Instead, the bank has i) secured the aforementioned aspects, while giving to the studio, the rights to continue working on, and exploiting the product as they have been doing ii) excluded specific (the ambiguous part) aspects of Star Citizen.
Collateral means the Chargor’s right, title and interest in and to (i) the property charged pursuant to Clauses 4.1 and 4.2 hereof and (ii) the property assigned pursuant to Clause 5 hereof; excluding in all cases the Excluded Collateral;
Excluded Collateral means (i) the assets that have been charged pursuant to the Nat West Security Agreement; and (ii) all Intellectual Property Rights and all exploitation and distribution and other rights and all title, interest and materials with respect to the video game provisionally entitled “Star Citizen”;
We also have to look at sections 4.2.2 and 4.2.5 on p7 of the PDF filing.
4.2.2 the Game Assets and the Distribution Rights
4.2.5 all digital material and sound and visual material made or to be made incorporating or reproducing all or any part of the Game
The ambiguity (to those who don’t know software development, or that Squadron 42 is built from Star Citizen code, engine, assets etc) is in whether or not Star Citizen is really excluded in toto from the “Collateral”. It is, but only certain aspects (e.g. the name) of it. In Section 4.2.5 “digital material” is blanket coverage of everything digital, which includes source code. Since Squadron 42 uses engine code and other assets from Star Citizen, it stands to reason that those assets are also secured.

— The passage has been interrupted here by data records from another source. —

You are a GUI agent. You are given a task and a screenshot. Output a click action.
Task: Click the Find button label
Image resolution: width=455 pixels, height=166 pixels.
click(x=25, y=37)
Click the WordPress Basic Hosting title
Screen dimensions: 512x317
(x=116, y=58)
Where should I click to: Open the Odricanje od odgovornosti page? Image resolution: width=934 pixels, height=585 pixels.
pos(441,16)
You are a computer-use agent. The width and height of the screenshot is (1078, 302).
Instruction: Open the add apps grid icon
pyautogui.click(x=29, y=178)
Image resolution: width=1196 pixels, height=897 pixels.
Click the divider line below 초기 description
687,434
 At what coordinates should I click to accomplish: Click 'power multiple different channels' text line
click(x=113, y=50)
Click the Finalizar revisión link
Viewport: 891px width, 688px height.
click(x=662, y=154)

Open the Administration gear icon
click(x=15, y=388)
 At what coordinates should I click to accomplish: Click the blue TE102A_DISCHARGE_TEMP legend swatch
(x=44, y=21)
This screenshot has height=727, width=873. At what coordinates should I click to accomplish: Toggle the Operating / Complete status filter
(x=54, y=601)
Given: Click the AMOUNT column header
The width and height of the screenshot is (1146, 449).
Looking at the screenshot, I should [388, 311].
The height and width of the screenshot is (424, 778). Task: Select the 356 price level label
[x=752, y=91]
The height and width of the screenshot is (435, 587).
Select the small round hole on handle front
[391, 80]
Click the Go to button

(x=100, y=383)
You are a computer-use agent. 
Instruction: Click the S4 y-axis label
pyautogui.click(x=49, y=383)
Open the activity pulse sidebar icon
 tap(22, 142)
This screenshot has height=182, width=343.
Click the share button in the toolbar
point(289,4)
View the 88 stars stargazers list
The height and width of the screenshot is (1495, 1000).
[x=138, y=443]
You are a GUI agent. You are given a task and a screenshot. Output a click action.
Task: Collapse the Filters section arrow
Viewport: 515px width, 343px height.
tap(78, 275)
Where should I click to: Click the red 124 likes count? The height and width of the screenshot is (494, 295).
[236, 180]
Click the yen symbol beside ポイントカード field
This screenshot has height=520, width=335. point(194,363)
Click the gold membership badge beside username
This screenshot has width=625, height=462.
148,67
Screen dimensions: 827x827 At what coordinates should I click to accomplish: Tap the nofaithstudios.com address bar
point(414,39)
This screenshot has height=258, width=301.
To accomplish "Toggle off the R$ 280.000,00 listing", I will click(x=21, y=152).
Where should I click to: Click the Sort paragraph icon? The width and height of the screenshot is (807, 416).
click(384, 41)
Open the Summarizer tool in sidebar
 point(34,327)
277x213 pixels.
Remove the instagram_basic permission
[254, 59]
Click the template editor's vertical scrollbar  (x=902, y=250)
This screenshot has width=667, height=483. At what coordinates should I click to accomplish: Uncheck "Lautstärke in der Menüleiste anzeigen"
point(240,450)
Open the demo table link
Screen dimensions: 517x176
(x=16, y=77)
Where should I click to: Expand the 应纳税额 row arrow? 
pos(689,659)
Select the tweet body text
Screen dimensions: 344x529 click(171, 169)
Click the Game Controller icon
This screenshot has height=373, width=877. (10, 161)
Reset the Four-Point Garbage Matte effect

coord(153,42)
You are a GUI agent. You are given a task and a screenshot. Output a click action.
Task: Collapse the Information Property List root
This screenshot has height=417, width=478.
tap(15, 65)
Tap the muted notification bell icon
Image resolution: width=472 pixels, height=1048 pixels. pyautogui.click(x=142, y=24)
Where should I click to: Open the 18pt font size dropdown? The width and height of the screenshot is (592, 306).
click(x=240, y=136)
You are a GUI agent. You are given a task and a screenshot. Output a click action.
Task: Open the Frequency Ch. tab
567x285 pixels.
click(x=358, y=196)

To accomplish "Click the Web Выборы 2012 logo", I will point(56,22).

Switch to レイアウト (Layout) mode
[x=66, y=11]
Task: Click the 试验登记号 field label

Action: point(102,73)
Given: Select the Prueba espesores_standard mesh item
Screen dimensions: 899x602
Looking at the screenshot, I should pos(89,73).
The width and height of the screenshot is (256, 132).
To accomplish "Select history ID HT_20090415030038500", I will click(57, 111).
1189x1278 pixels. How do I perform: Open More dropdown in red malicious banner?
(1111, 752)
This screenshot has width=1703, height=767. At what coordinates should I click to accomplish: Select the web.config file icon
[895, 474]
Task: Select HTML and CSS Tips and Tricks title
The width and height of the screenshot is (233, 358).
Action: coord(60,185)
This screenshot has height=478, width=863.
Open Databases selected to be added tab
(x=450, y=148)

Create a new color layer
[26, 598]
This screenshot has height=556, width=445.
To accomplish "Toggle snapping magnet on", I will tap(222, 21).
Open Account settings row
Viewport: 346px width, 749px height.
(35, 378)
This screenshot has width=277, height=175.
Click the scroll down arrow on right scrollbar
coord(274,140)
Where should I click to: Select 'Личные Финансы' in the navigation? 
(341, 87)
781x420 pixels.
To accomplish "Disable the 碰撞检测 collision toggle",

And this is how all Star Citizen tech and assets came to be inadvertently secured in this Charge. Of course if they don’t default on the loan, or go bust at some point in time, none of this matters because then there won’t be any dispute (with the bank) as to how much of Star Citizen is contained in Squadron 42.
1) Since this news broke over the weekend, I have had several discussions with various sources, including industry people at other studios who have first hand knowledge of how these tax credits are leveraged, the risks studios take in relying (see 38 Studios collapse) on them, as well as why a company borrowing against future tax credits – not knowing what they would actually be – is a sign of desperation. A few bankers also chimed in directly to me, and on social media, expressing why they view this as a bad loan, given the conditions and “broad” collateral.
The general consensus is the same. This was a very bad and desperate move to make. Several sources said that it has been known for some time now that they were spending more than the crowd-funding (only source of income) was bringing in, and that the project’s over-scope and promises they have to keep to avoid legal liability, is what has doomed the projects. They also say that with several execs having already “cashed out” (e.g. see this 10/08/2015 filing), the excessive salaries (e.g. see Erin Roberts pay, which was increased again in 2016) of those same execs even though they haven’t shipped a single project, the money that should be going toward keeping the studios afloat, appears to be going to these same execs; even as they continue to hire inexperienced people at cheap rates, while more experienced and expensive people are leaving.
It must be noted that, even though we’ve known for some time that the crowd-funding chart was inaccurate (doesn’t take into account refunds, investor money, loans etc), the flow of the money, clearly shows periods during which they would be having cash flow issues if they were burning through approximately $3m (UK alone, as per 2016 filings, burned through about $2m of that) per month worldwide.
Also, despite having some EU pledge amounts being collected in the UK, the currency exchange rates makes it very costly for the US office to be the primary source of income for the UK studio which is burning through a huge chunk (approx $20m of the $36m raised in 2016) of their crowd-funding income. In a way, relying on the tax credits somewhat alleviates this burden; though it is hardly enough to sustain the studio.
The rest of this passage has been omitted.